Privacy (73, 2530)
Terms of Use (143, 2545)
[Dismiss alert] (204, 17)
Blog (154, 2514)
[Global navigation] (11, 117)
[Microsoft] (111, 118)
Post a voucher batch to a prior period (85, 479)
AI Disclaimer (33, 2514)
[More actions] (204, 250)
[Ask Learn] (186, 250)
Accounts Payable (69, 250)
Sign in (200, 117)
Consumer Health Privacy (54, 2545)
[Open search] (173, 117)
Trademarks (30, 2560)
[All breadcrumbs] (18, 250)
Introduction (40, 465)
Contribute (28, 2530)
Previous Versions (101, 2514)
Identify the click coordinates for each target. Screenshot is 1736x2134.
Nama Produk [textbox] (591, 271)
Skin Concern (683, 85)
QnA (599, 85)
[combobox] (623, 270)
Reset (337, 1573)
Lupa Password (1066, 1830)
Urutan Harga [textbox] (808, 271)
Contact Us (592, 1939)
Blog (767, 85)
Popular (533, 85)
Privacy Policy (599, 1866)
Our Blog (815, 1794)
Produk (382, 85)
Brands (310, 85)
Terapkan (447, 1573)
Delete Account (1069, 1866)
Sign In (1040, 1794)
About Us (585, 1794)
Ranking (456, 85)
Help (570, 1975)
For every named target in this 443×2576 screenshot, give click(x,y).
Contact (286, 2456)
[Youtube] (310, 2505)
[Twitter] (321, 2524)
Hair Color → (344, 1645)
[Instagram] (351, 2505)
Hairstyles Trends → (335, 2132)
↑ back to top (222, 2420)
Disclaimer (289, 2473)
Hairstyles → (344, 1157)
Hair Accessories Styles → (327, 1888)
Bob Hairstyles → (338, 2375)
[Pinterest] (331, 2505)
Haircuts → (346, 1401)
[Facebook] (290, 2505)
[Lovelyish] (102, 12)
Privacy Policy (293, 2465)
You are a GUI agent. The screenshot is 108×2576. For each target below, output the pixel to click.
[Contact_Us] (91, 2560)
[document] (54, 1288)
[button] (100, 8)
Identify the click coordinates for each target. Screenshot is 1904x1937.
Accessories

+ + + + +

Would you report every line of the entries above containing the word "each"?

Identify the click coordinates for each target. Screenshot is 1736x2134.
You are a GUI agent. The screenshot is 108×2576. For each target below, output the pixel to click.
Identify the click coordinates for each target. Screenshot is 1904x1937.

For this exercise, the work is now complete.